WHAT THE TASK REQUIRES: Among the entries, which lines carry the string "SHARE"? Copy each of them.

LISTED ENTRIES:
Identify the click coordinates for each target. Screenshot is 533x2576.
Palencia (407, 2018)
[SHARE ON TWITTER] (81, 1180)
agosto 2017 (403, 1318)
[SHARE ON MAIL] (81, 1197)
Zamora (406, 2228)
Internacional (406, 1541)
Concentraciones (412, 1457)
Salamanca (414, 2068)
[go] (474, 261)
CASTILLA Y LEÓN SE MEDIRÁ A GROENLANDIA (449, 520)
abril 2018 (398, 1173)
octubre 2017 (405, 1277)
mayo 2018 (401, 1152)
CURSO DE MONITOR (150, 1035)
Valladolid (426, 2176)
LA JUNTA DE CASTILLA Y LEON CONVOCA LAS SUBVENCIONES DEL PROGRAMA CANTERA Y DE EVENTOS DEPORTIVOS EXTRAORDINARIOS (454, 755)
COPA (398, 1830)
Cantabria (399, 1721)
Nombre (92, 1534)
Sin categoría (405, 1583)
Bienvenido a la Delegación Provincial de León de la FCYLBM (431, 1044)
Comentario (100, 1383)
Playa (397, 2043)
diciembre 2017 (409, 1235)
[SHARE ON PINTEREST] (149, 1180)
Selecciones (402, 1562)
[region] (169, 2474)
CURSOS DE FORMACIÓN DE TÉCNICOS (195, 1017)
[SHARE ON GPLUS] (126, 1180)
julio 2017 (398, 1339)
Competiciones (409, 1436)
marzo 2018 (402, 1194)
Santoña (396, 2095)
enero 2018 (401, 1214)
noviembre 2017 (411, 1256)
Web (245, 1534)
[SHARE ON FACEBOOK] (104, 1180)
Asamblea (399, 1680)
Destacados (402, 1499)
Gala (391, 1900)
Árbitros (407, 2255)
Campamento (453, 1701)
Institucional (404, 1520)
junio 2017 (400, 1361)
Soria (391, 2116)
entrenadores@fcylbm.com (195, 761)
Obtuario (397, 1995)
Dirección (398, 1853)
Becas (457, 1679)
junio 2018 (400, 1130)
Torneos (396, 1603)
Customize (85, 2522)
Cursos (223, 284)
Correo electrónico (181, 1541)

FINAL ANSWER:
[SHARE ON TWITTER] (81, 1180)
[SHARE ON MAIL] (81, 1197)
[SHARE ON PINTEREST] (149, 1180)
[SHARE ON GPLUS] (126, 1180)
[SHARE ON FACEBOOK] (104, 1180)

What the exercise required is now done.